(Stored entries)
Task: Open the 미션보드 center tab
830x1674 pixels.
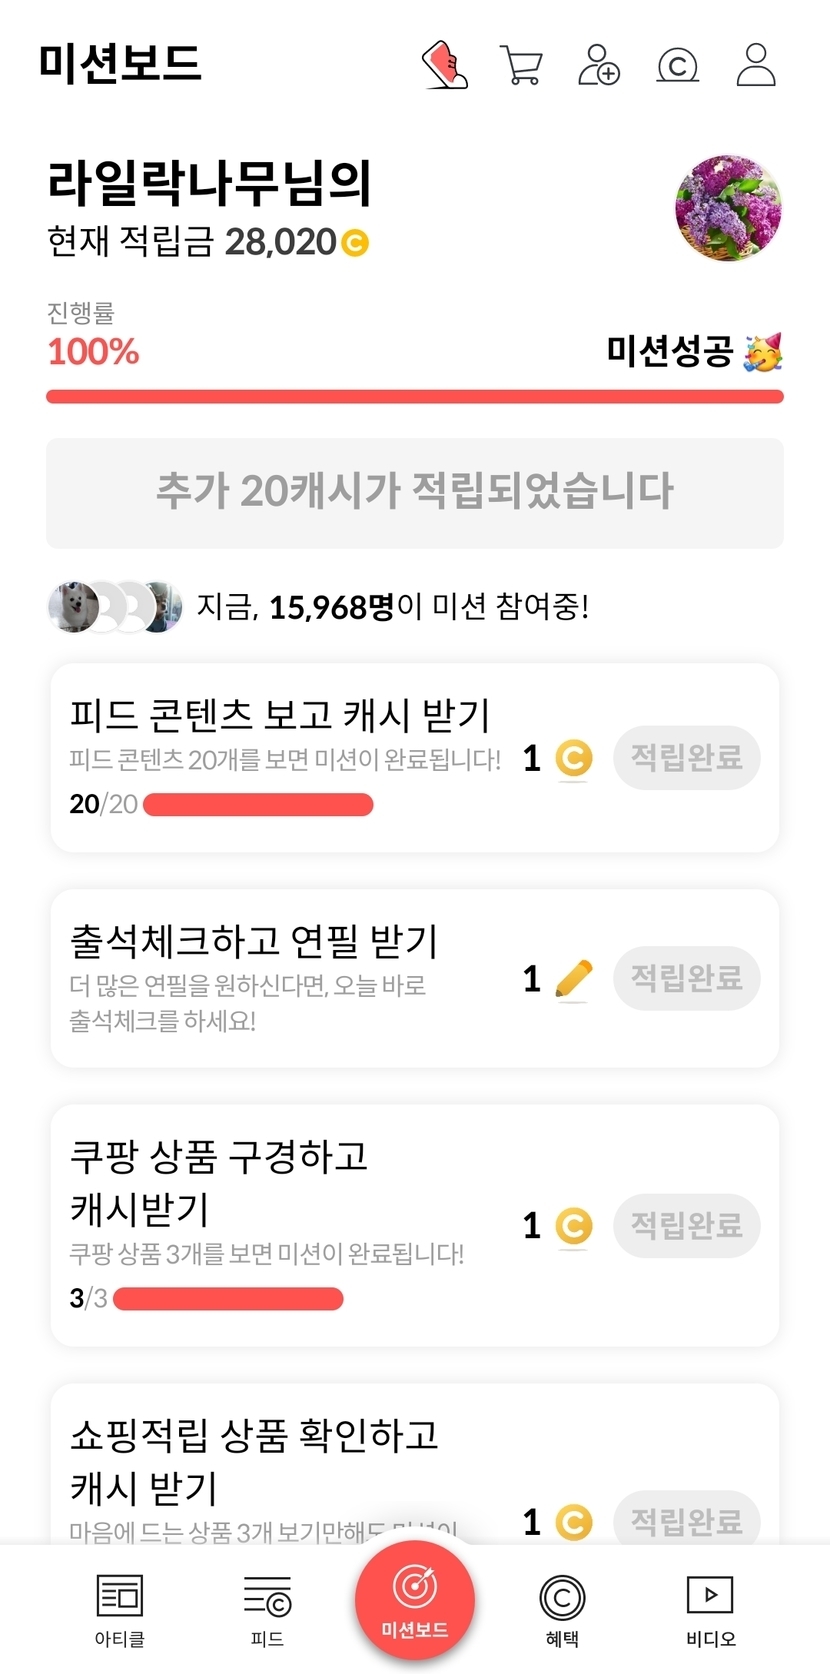Action: tap(415, 1600)

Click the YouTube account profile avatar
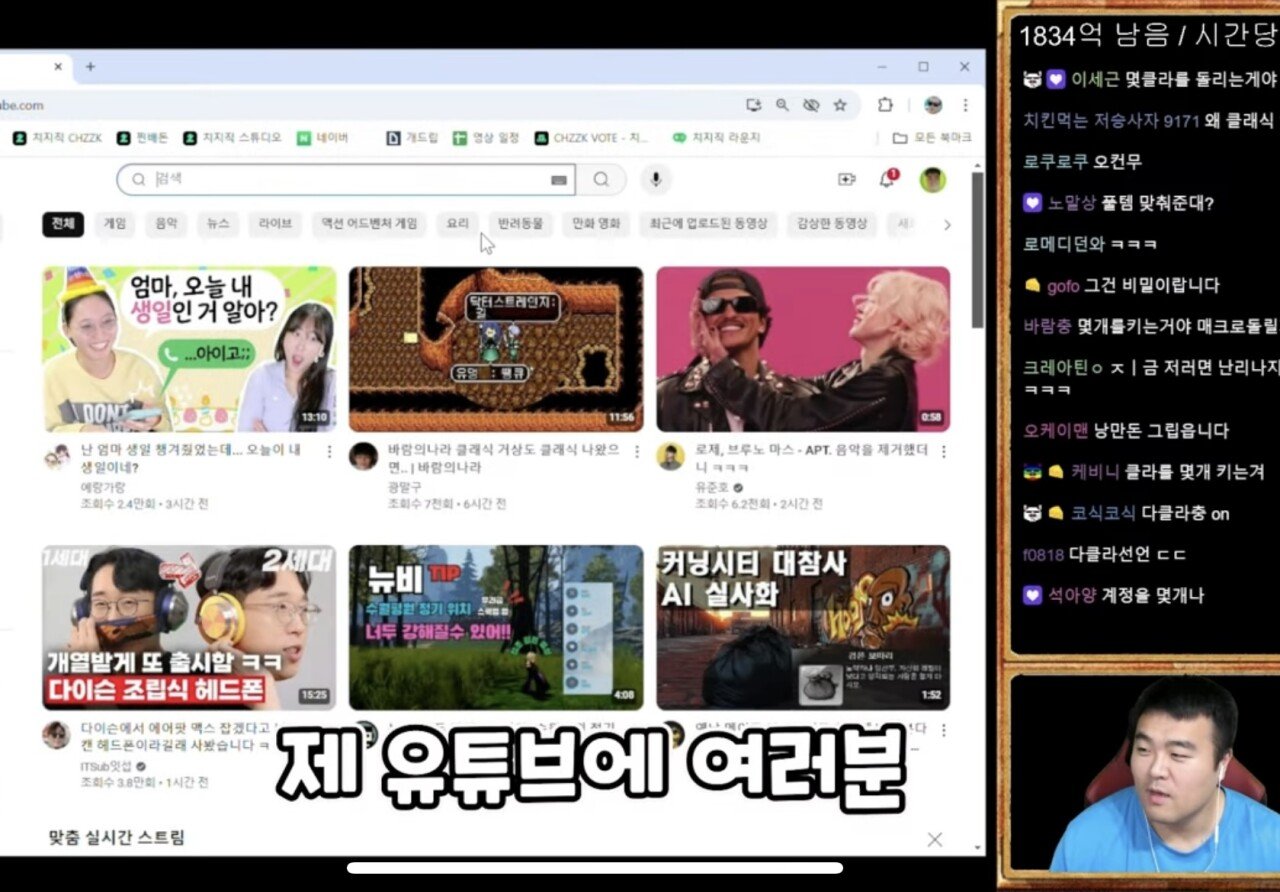(x=931, y=178)
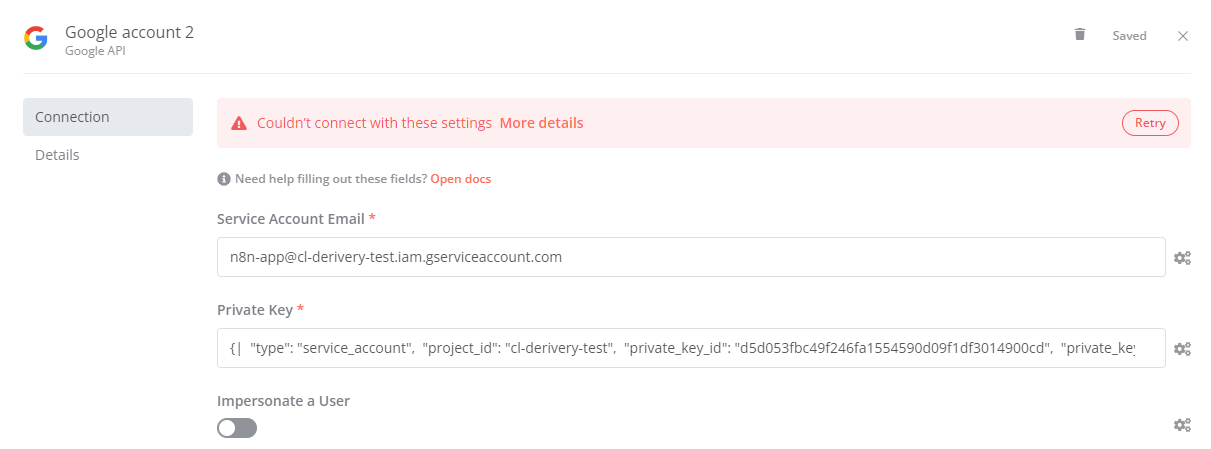The height and width of the screenshot is (449, 1211).
Task: Open options gears for Service Account Email
Action: [x=1182, y=258]
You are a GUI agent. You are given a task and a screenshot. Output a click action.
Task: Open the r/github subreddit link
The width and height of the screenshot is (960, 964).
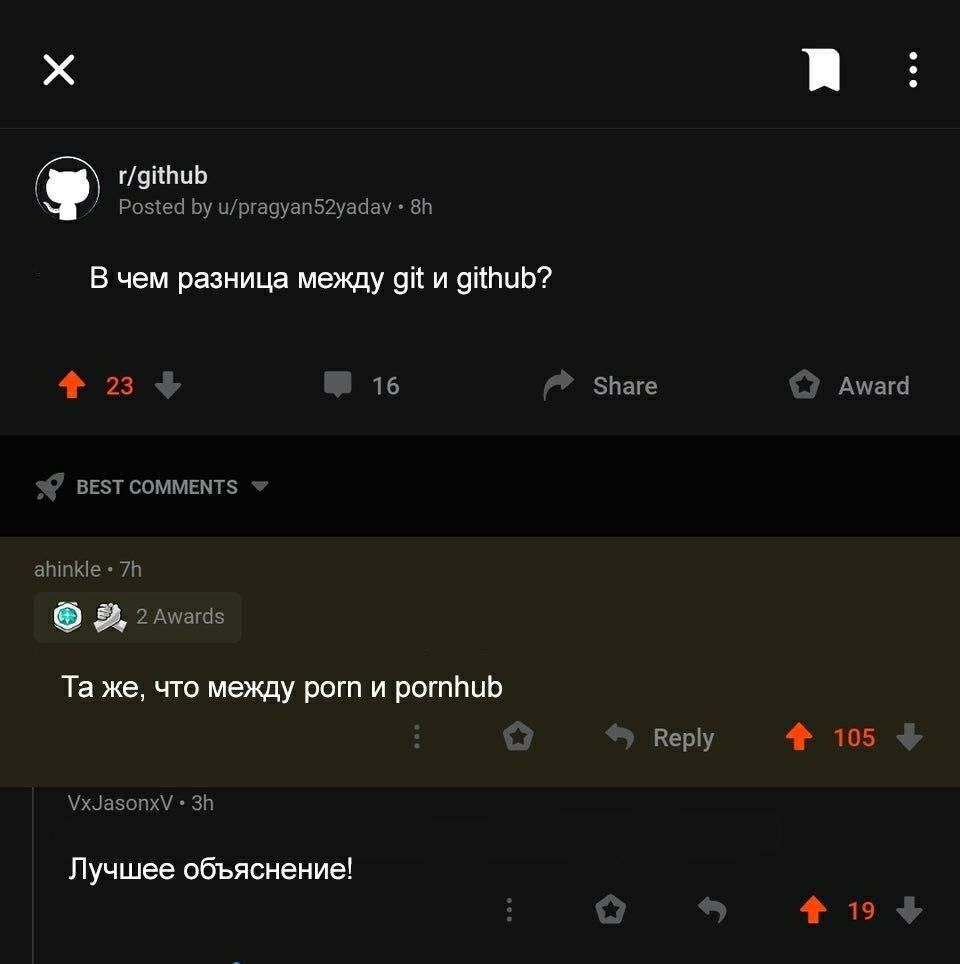tap(163, 176)
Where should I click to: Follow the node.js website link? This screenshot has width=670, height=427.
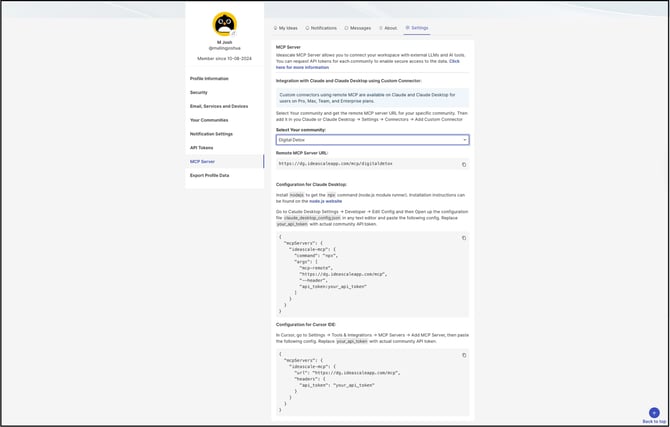(x=326, y=201)
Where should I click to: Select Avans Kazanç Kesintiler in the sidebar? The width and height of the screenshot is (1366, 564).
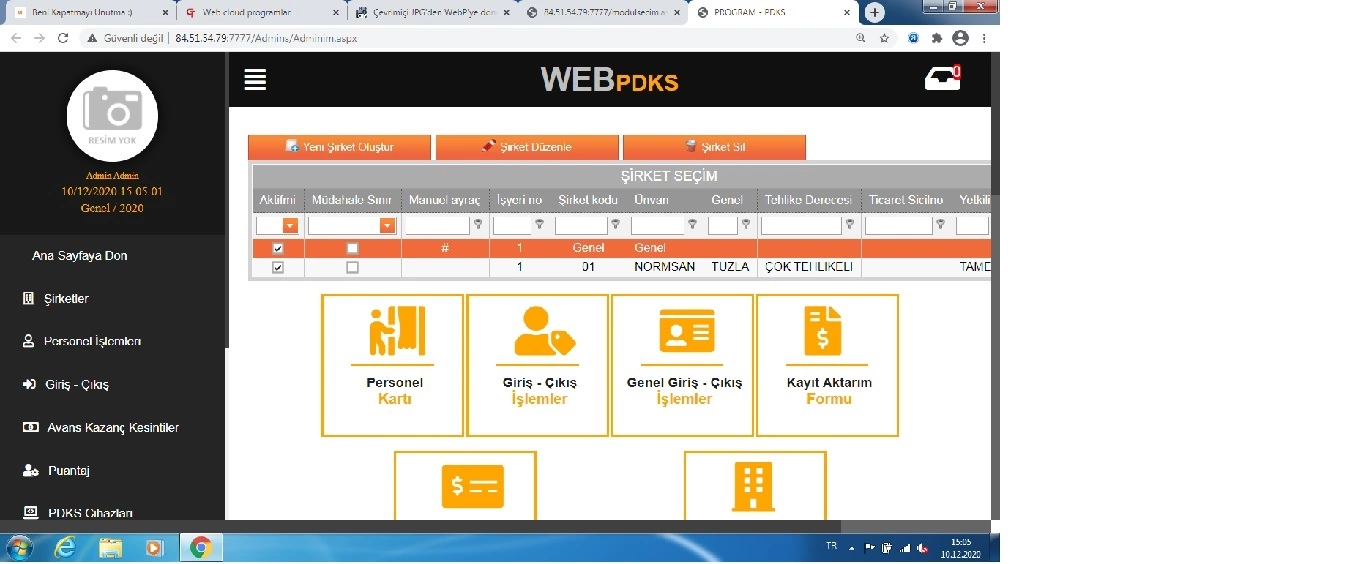[x=112, y=428]
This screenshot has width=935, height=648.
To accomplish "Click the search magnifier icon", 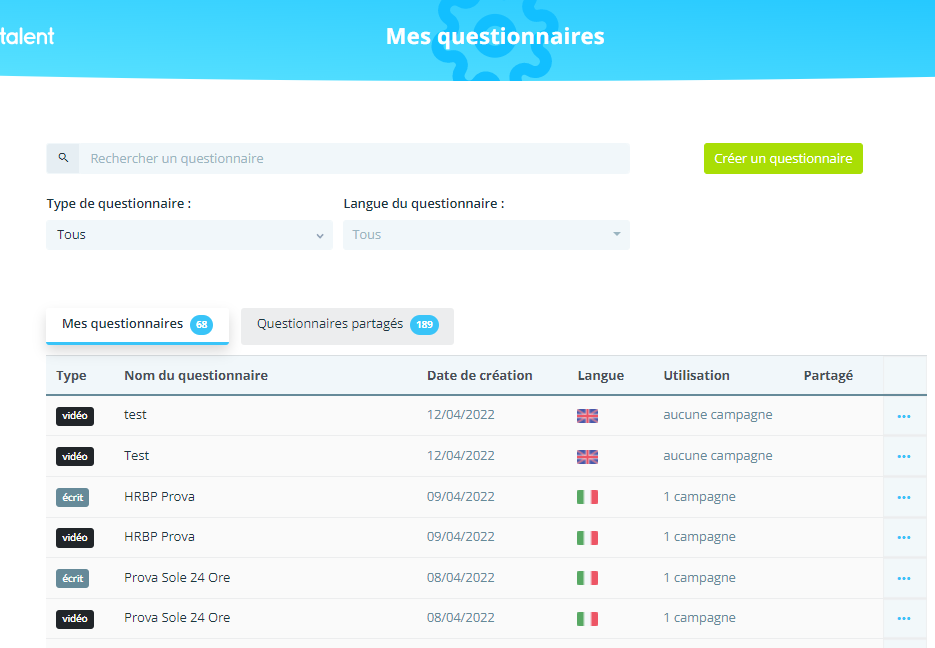I will pyautogui.click(x=63, y=158).
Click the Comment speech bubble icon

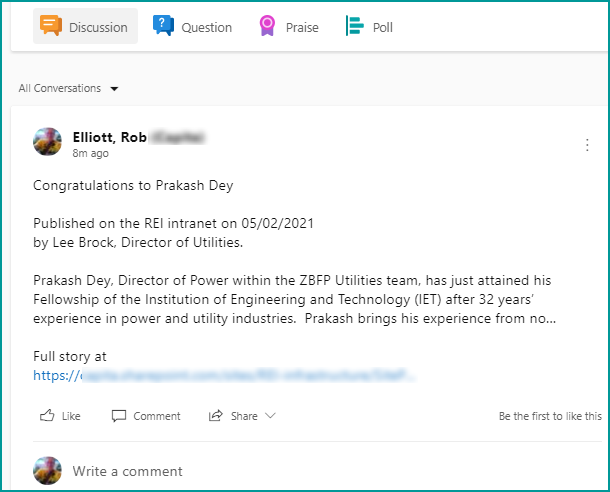(x=119, y=415)
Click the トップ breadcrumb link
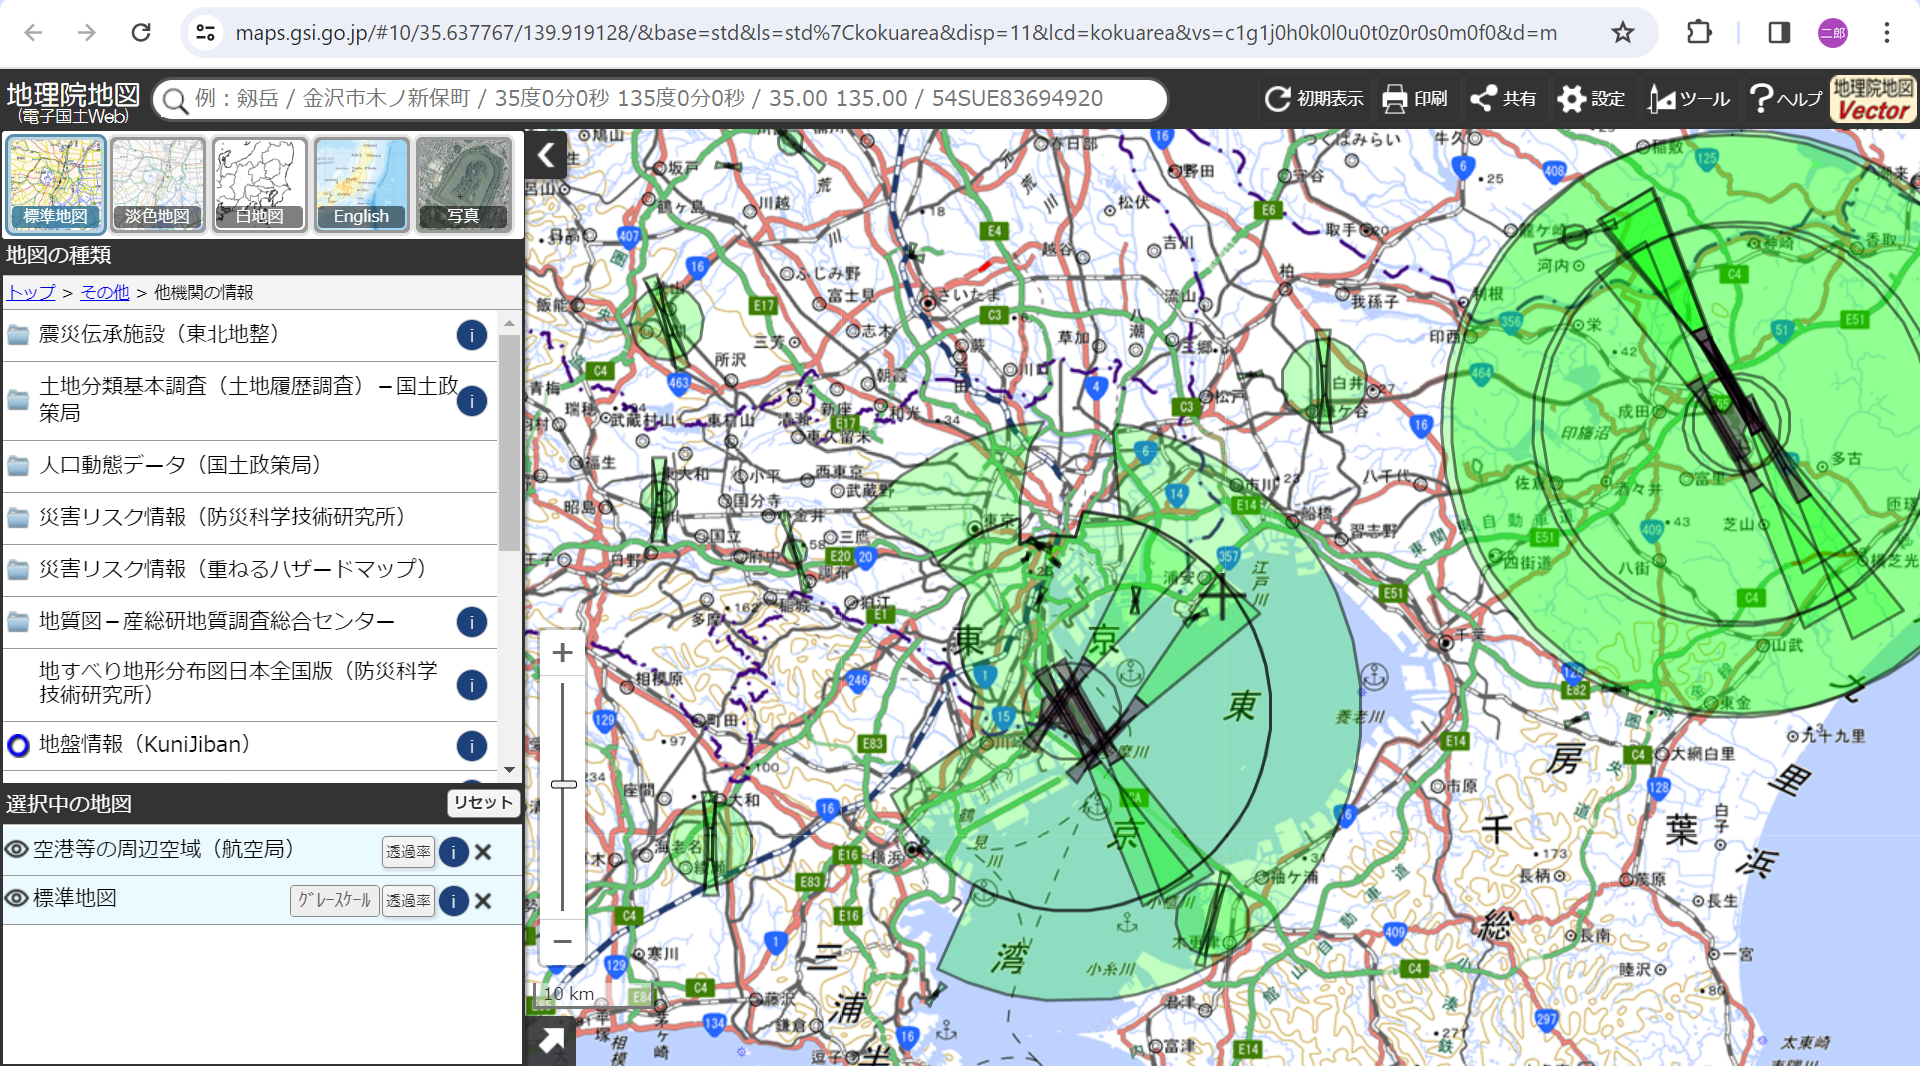Screen dimensions: 1920x1066 (31, 292)
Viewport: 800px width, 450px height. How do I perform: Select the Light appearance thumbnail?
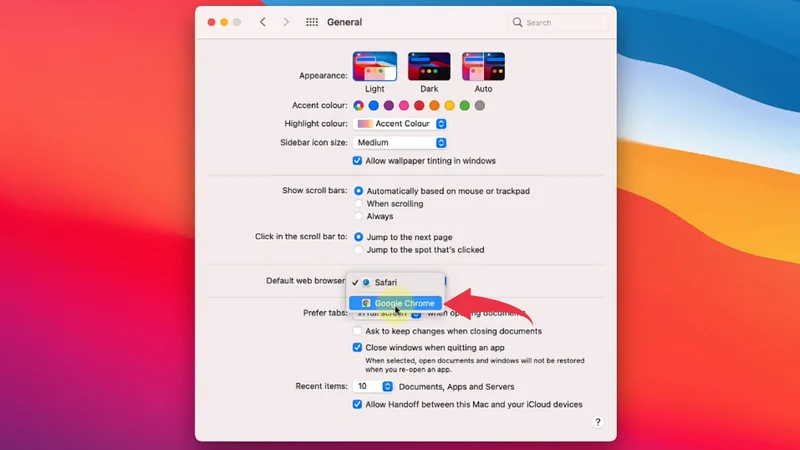click(375, 66)
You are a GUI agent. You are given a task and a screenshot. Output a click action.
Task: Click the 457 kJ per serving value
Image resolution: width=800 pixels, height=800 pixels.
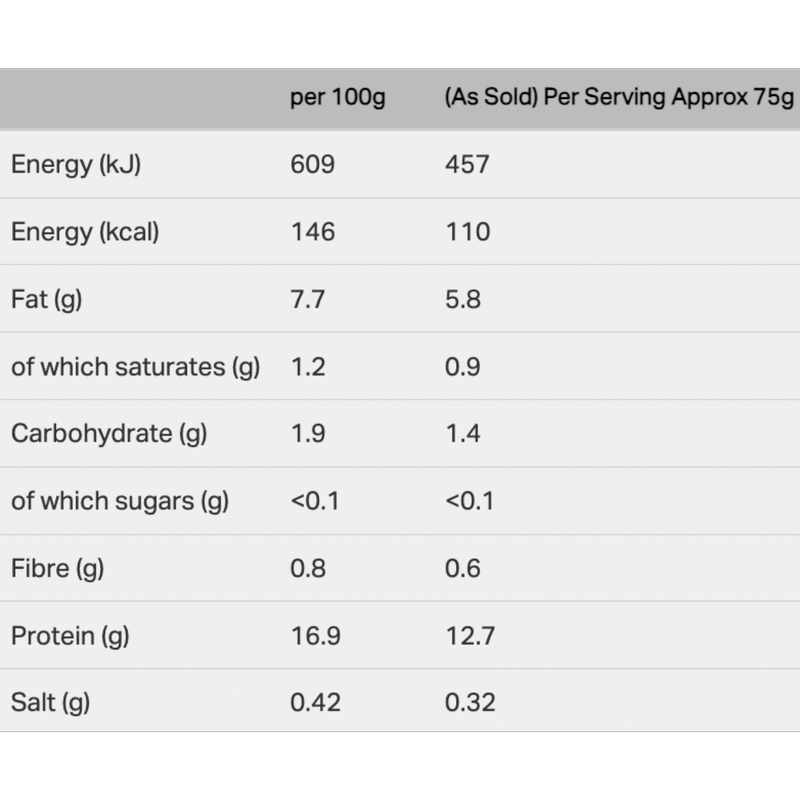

* [REQUIRED ACTION] Every line from the one with "Click the Comment speech bubble icon" through the end of the records above belongs in the answer, copied exactly; no picture does.

* [SOLUTION FOR THIS TASK]
Click the Comment speech bubble icon

(x=119, y=415)
Click the トップ breadcrumb link
Screen dimensions: 1920x1066 (31, 292)
Viewport: 800px width, 450px height. How do I perform: Select the Light appearance thumbnail?
click(375, 66)
You are a GUI agent. You are given a task and a screenshot. Output a click action.
Task: Click the 457 kJ per serving value
Image resolution: width=800 pixels, height=800 pixels.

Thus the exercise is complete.